# Ch application automate / macro



## Hervel37 (17 Mai 2020)

Bonjour
Je cherche une application permettant de reproduire l’ensemble des actions à l’intérieur d’une application et de l’exécuter via Siri
En gros je cherche une application style macro
Encore merci pour votre aide


----------



## moderno31 (18 Mai 2020)

Bonjour
Il y a Automator pour ces processus et actions en mode orchestrateur d'exécution.


----------



## Hervel37 (19 Mai 2020)

moderno31 a dit:


> Bonjour
> Il y a Automator pour ces processus et actions en mode orchestrateur d'exécution.



Merci pour cette réponse
Mais après recherche, c est une appli Mac mais pas trouve dans AppStore


----------



## Nanardtetard (19 Mai 2020)

Automator est installé par défaut avec macOS. C’est un utilitaire Apple.


----------



## Hervel37 (19 Mai 2020)

Nanardtetard a dit:


> Automator est installé par défaut avec macOS. C’est un utilitaire Apple.


Mercis pour cette réponse, y a t il l équivalent sous iPhone ?


----------



## Nanardtetard (19 Mai 2020)

Hervel37 a dit:


> Mercis pour cette réponse, y a t il l équivalent sous iPhone ?



Non.
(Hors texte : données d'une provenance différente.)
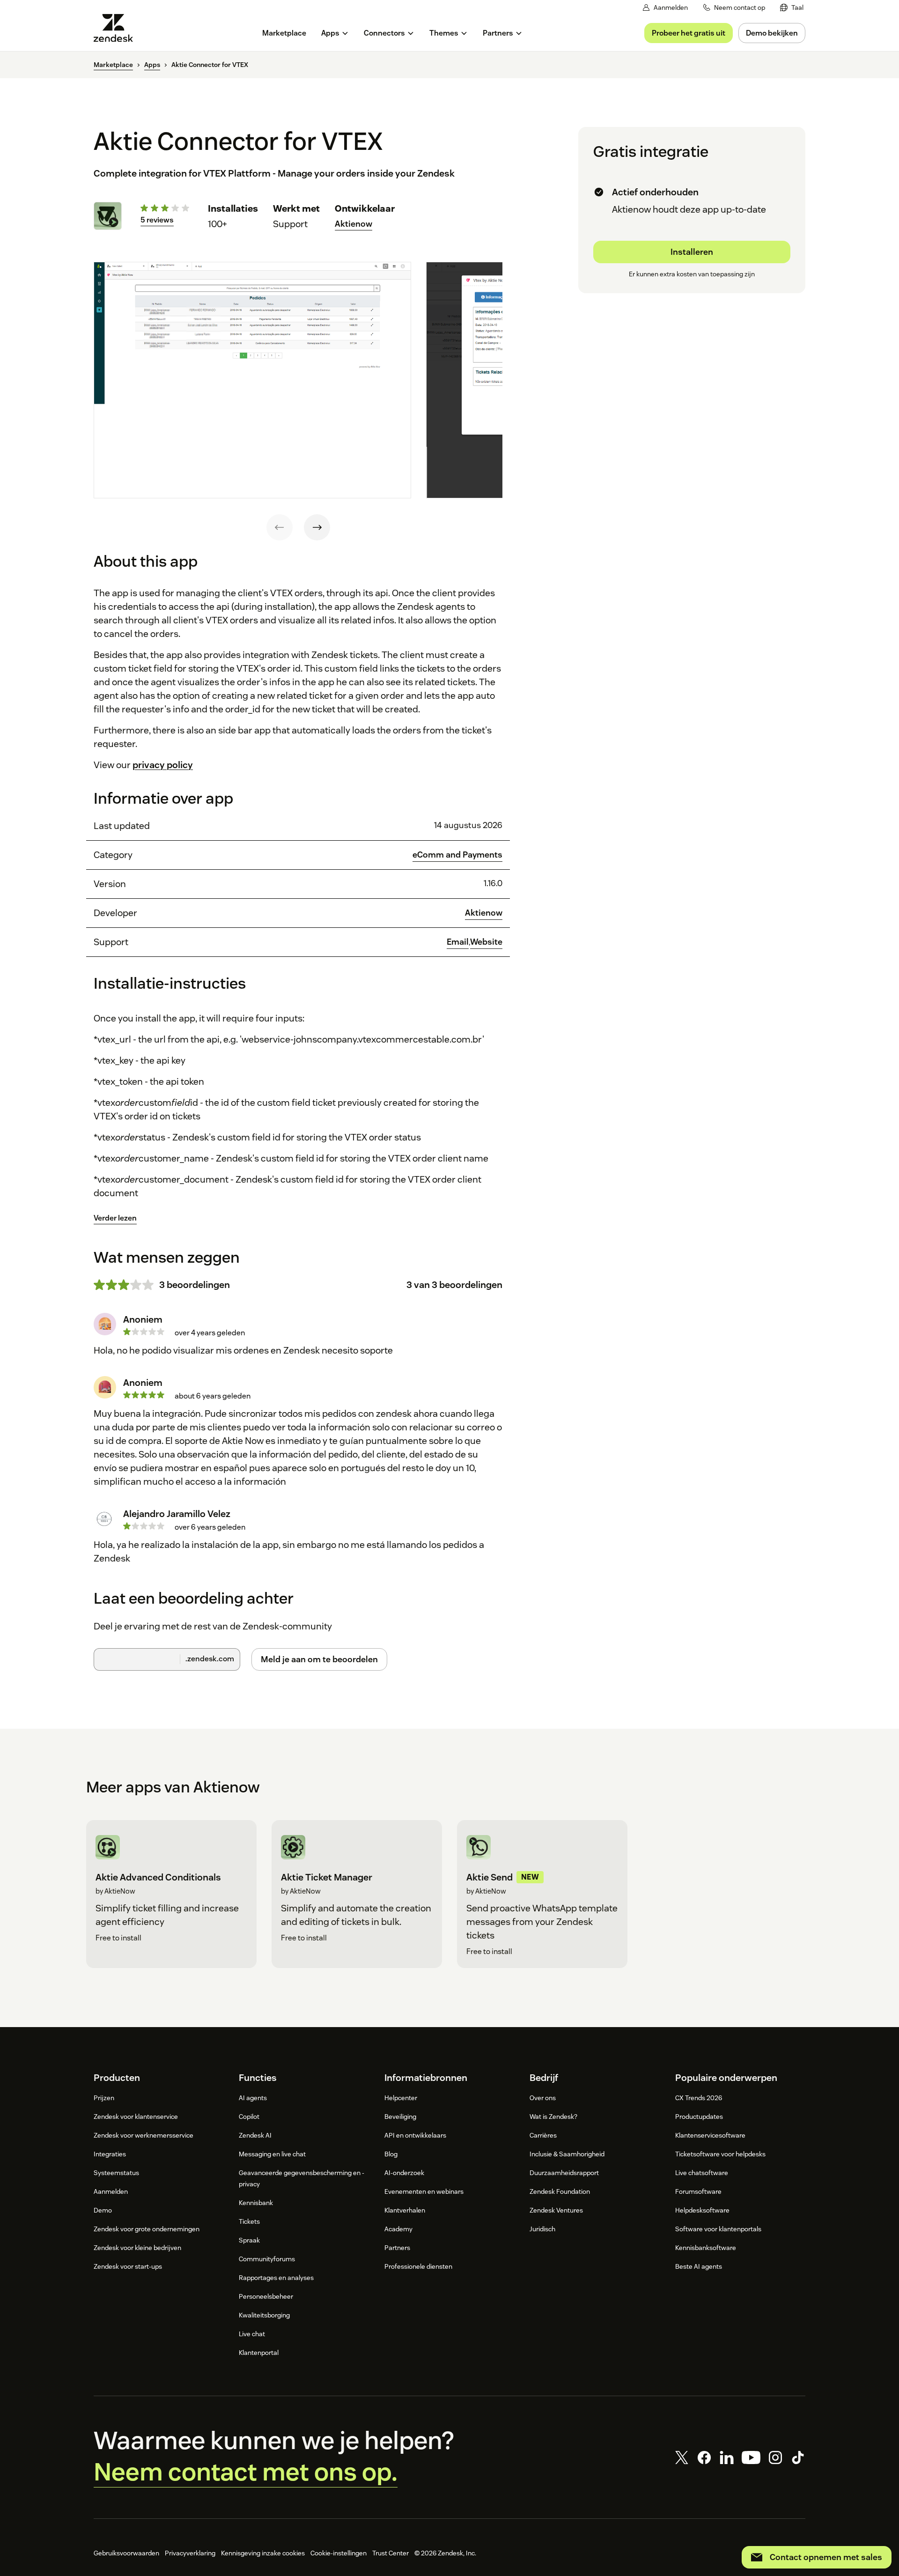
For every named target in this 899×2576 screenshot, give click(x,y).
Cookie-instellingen (338, 2553)
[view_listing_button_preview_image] (252, 380)
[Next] (317, 527)
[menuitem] (791, 8)
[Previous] (279, 527)
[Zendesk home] (117, 27)
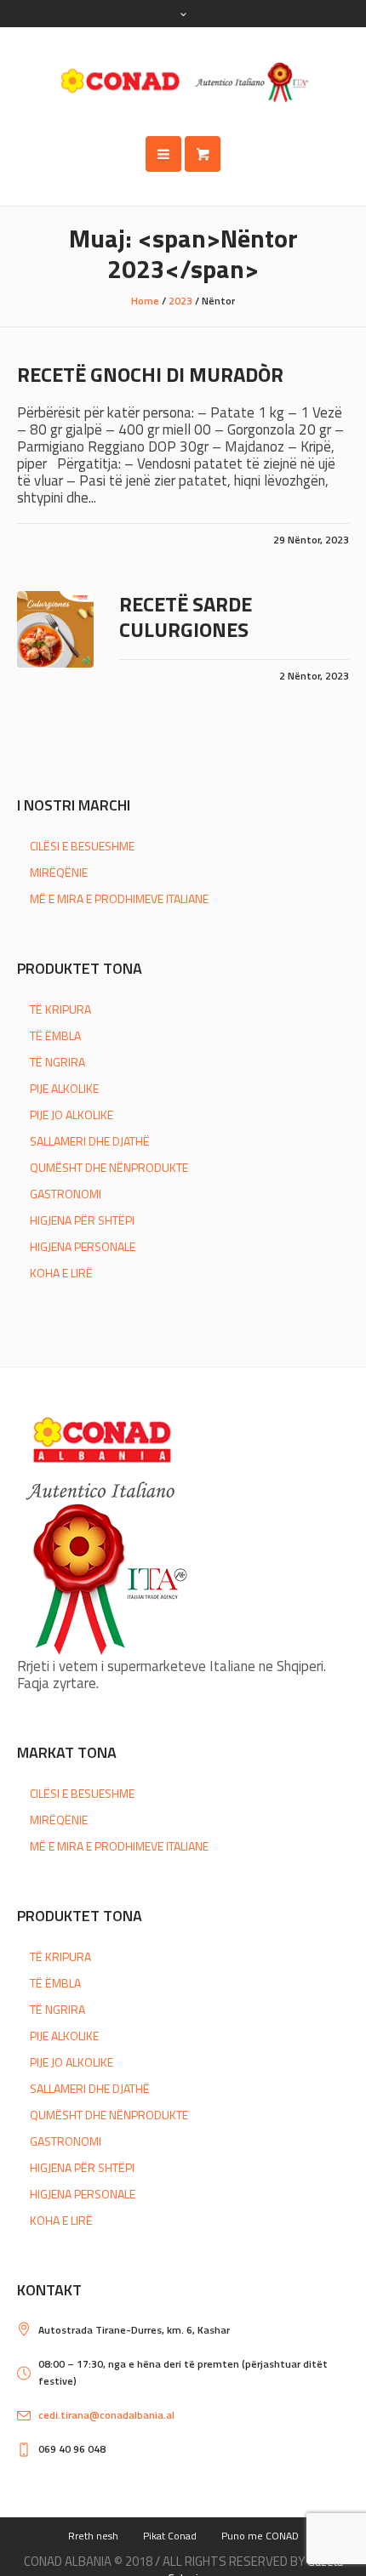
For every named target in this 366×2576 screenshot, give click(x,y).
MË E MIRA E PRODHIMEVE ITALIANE (119, 898)
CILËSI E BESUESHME (82, 846)
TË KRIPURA (60, 1009)
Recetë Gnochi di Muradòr (150, 374)
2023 (180, 301)
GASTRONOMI (65, 1194)
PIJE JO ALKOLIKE (71, 1114)
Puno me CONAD (260, 2536)
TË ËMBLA (55, 1035)
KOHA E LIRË (61, 1273)
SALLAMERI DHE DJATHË (90, 1141)
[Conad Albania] (183, 81)
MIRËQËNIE (59, 872)
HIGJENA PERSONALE (82, 1246)
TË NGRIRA (57, 1062)
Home (145, 301)
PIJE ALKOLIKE (64, 1088)
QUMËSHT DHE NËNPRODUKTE (109, 1167)
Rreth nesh (93, 2536)
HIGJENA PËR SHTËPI (82, 1220)
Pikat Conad (170, 2536)
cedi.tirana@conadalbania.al (106, 2415)
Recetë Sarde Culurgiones (185, 617)
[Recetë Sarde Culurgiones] (55, 629)
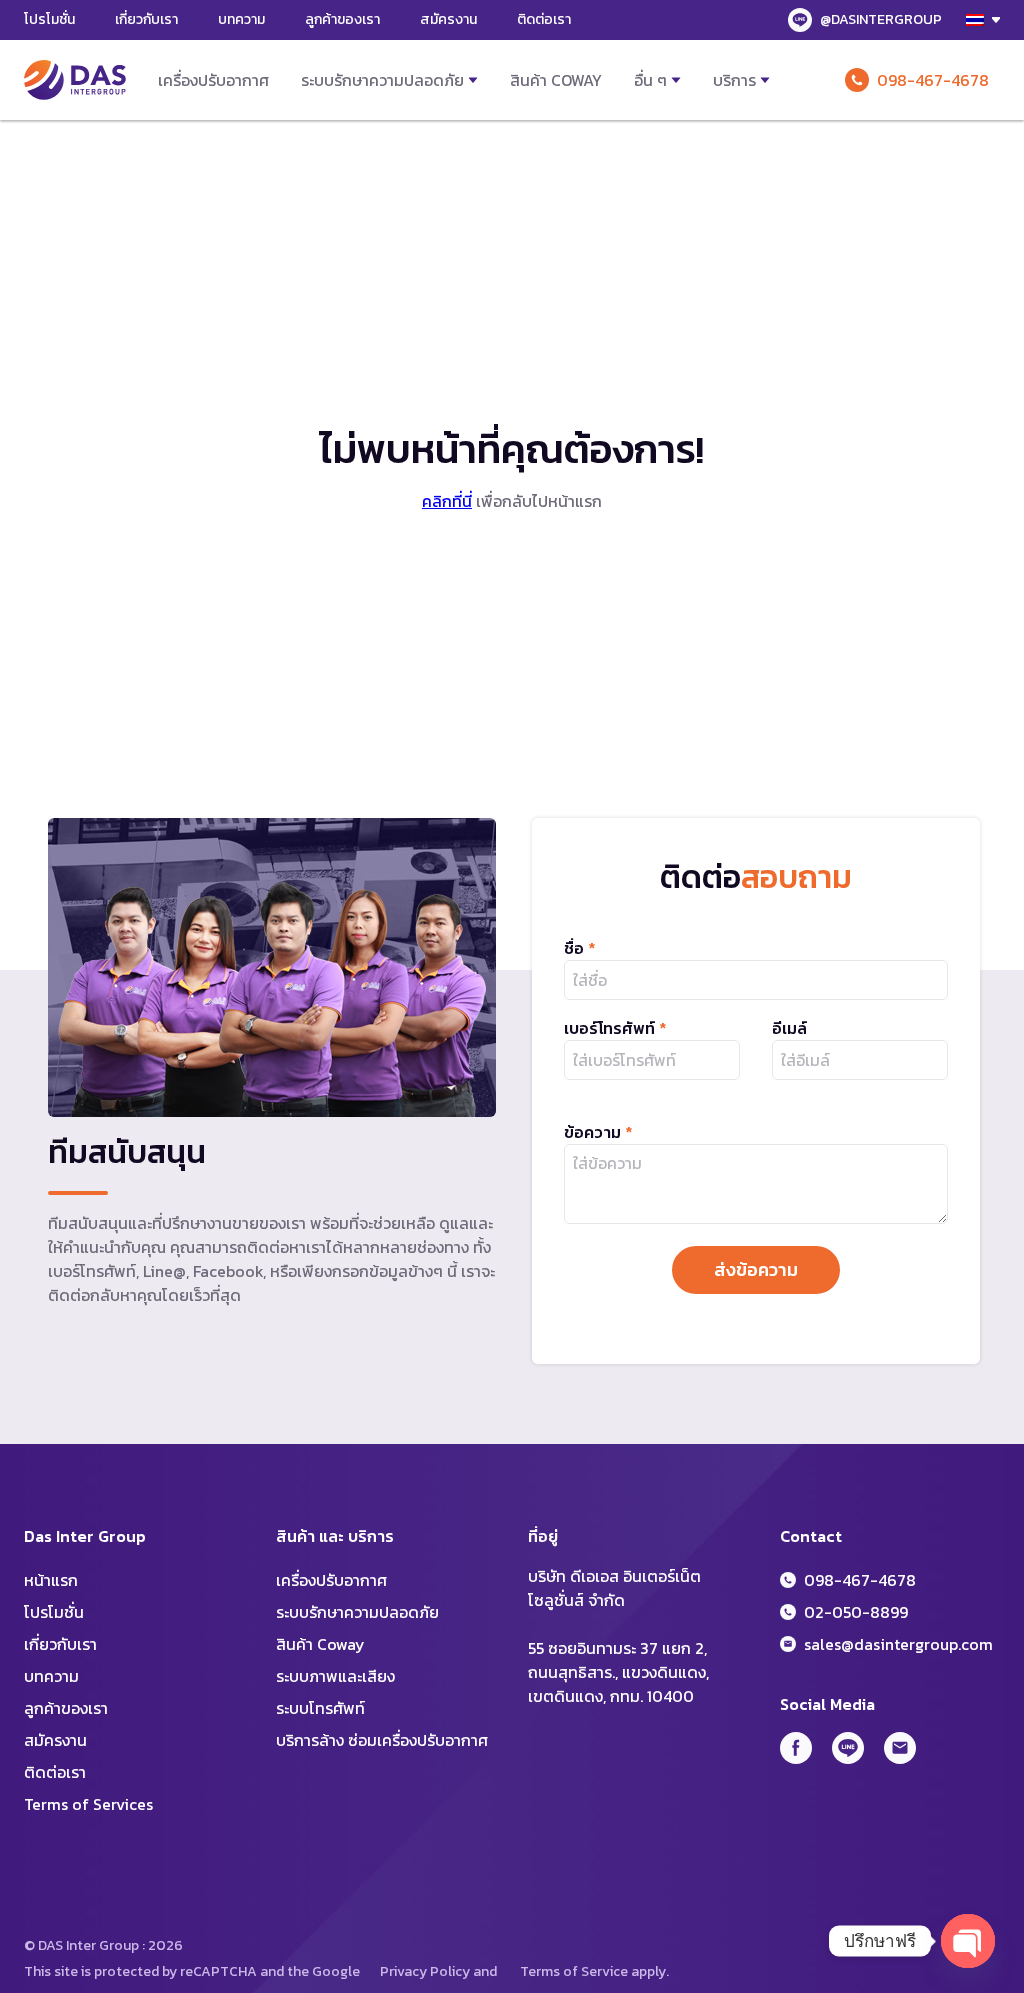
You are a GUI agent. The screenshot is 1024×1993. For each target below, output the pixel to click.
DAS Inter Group (75, 80)
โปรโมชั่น (49, 19)
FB (796, 1748)
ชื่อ (580, 948)
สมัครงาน (448, 19)
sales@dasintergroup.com (898, 1644)
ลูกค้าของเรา (342, 19)
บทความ (241, 19)
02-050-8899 (856, 1612)
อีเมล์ (789, 1028)
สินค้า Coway (556, 80)
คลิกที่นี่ (447, 501)
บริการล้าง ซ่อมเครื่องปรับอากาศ (382, 1740)
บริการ (734, 80)
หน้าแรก (51, 1580)
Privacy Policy (425, 1971)
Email (900, 1748)
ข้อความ (598, 1132)
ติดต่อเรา (544, 19)
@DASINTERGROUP (881, 19)
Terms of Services (88, 1804)
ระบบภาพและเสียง (335, 1676)
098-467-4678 (933, 80)
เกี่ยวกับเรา (146, 19)
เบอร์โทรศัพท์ (615, 1028)
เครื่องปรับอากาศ (213, 80)
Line (848, 1748)
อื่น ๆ (650, 80)
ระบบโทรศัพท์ (320, 1708)
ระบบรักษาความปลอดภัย (382, 80)
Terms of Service (574, 1971)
Le plus proche serait l'application "Raccourcis" mais ce n'est pas aussi puissant qu'Automator.


----------



## Membre supprimé 1129907 (19 Mai 2020)

C'est ça, et les actions dans d'autres applications sont très réduites, surtout en dehors des applis Apple.


----------



## Hervel37 (24 Mai 2020)

Bonjour
Donc je ne peux donc pas, pour exemple, lancer l application Free et couper le wifi de l ordinateur de mon fils [emoji6] via une commande Siri ?


----------



## Membre supprimé 1129907 (24 Mai 2020)

Tu veux couper le WiFi de l'ordinateur de ton fils via Siri ?
Cherches-tu bien à faire ça via un iPhone ?


----------



## Hervel37 (24 Mai 2020)

ecatomb a dit:


> Tu veux couper le WiFi de l'ordinateur de ton fils via Siri ?
> Cherches-tu bien à faire ça via un iPhone ?


Oui ponctuellement au lieu de parcourir « toutes » les étapes de l appli


----------



## Membre supprimé 1129907 (24 Mai 2020)

Tu peux désactiver le WiFi de ton iPhone facilement, mais celui d'un autre ordi je ne sais pas.

Peut-être avec quelque chose du style du "exécuter le script avec ssh" ?
Si tu as un ordi (mac/pc) permettant la connexion à distance avec ssh. Il te suffira d'y avoir un script effectuant les actions de ton fois (appli free + wifi)


----------



## Imacmoi (5 Juin 2020)

Dans l’application Ma Livebox d’Orange il est possible de restreindre l’accès au WIFI d´un appareil connecté..de faire même un planning d’accès..mais je ne connais pas l’appli de Free..il doit certainement exister le même procédure..


----------